A new testing and learning platform for digital trust and transparency technologies — such as blockchain — in agri-food systems was launched at the Strike Two Summit in late February.
AgriFoodTrust debuted at the summit which brought together key agri-food system players to discuss how blockchain and related technologies can contribute to food safety, quality and sustainability, said Gideon Kruseman, an economist with the International Maize and Wheat Improvement Center (CIMMYT), who co-founded the platform.
“Blockchain is often associated with the digital security that led to cryptocurrencies. However, growing research is providing evidence on its unique potential to bring greater efficiency, transparency and traceability to the exchange of value and information in the agriculture sector,” said Kruseman.
“Many of the wicked problems and seemingly insuperable challenges facing dynamic, complex agri-food system value chains, especially in low and middle-income countries, boil down to a lack of trust, transparency and reliable governance structures,” said the researcher who also leads the Socio-Economic Data Community of Practice of the CGIAR Platform for Big Data in Agriculture.
A blockchain is a ledger that is almost impossible to forge. It can be described as a data structure that holds transactional records and ensures security, transparency and decentralization. Technology may be at the foundation of the solutions, but technology is the easy part; solving the softer side has proven to be a seemingly insuperable challenge over the past decades, Kruseman explained.
Digital trust and transparency technologies can be used to improve governance structures and limit corruption in agri-food systems in low and middle income countries, said Marieke de Ruyter de Wildt, co-founder of AgriFoodTrust.
“This new generation of decentralized technologies is, in essence, improving governance structures. People often think it is about technology, but it’s not. It is about people and how we organize things.”

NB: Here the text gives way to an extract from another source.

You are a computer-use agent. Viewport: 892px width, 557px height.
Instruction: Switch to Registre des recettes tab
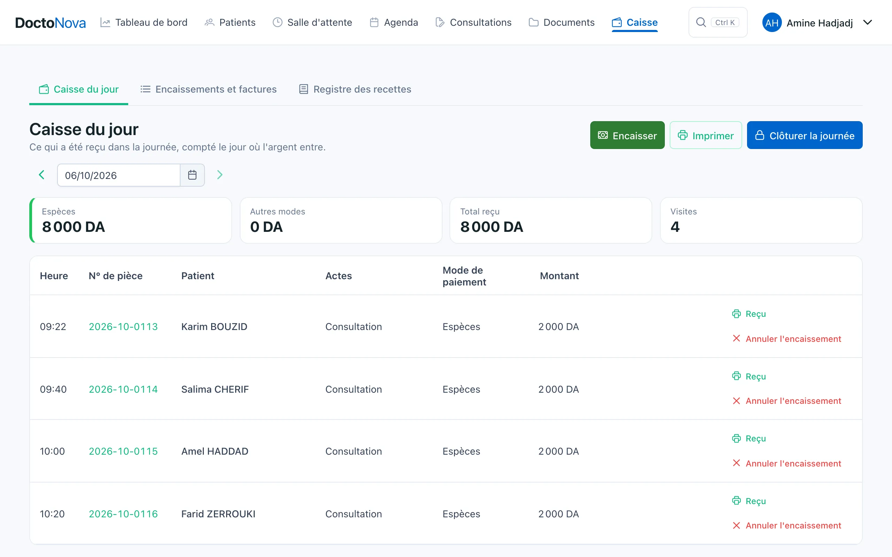click(x=355, y=89)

“These technologies are neutral, immutable and censorship resistant. You can mimic this if you think about rules without a ruler. Just imagine what opportunities arise when a system is incorruptible,” said de Ruyter de Wildt.
It is hoped, accessible via QR codes, for example, that the technology can be used to tackle challenges, such as preventing the sale of counterfeit seeds to smallholder farmers, ensuring the nutritional value of biofortified crop varieties and promoting the uptake of sustainable agricultural principles whilst improving the implementation and monitoring of international agreements related to agriculture.

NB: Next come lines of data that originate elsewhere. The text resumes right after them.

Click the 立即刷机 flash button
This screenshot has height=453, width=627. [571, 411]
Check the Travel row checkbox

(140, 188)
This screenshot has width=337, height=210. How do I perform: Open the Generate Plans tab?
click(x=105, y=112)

“This is where the platform comes in as a knowledge base. The AgriFoodTrust platform sees researchers from CGIAR Centers and academia, such as Wageningen University, experiment with these technologies on top of other solutions, business models and partnerships to determine what works, how, when and for whom, in order to share that information,” Kruseman added.

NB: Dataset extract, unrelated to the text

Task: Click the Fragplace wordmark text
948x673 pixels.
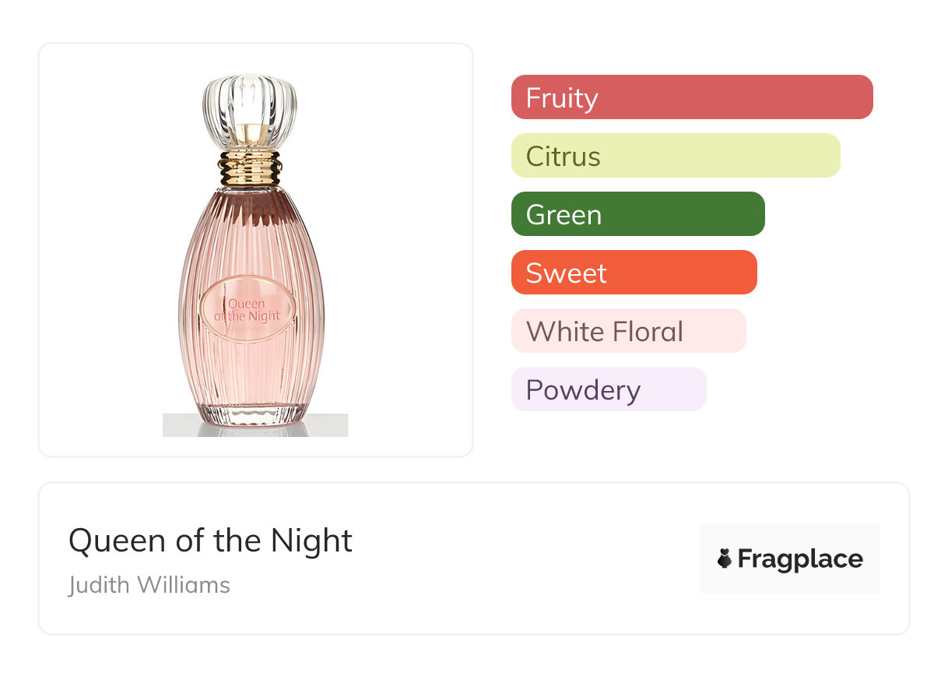Action: tap(799, 559)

Findings on the new platform will be used to build capacity on all aspects of the technologies and their application to ensure this technology is inclusive and usable.
Along with Kruseman, AgriFoodTrust co-founders include digital agriculture experts de Ruyter de Wildt, the Founder and CEO of The New Fork, and Chris Addison, Senior Coordinator of Data for Agriculture at CTA. Seed funding for the platform has been raised through CTA, the CGIAR Platform for Big Data in Agriculture and the CGIAR Programs on MAIZE and WHEAT.
“AgriFoodTrust sets out to accelerate understanding about these technologies and fundamentally make food systems more integer and resilient,” explained de Ruyter de Wildt.
By 2050, farmers will need to grow enough diverse and nutritious food to feed 10 billion people on less land using less resources while faced with the challenges of a changing climate. This has led researchers to push for agricultural technologies that engender more inclusive, sustainable food systems. It is hoped that increased trust and transparency technologies can help overcome counterproductive incentives, poor governance structures, prevailing institutional arrangements and market failures.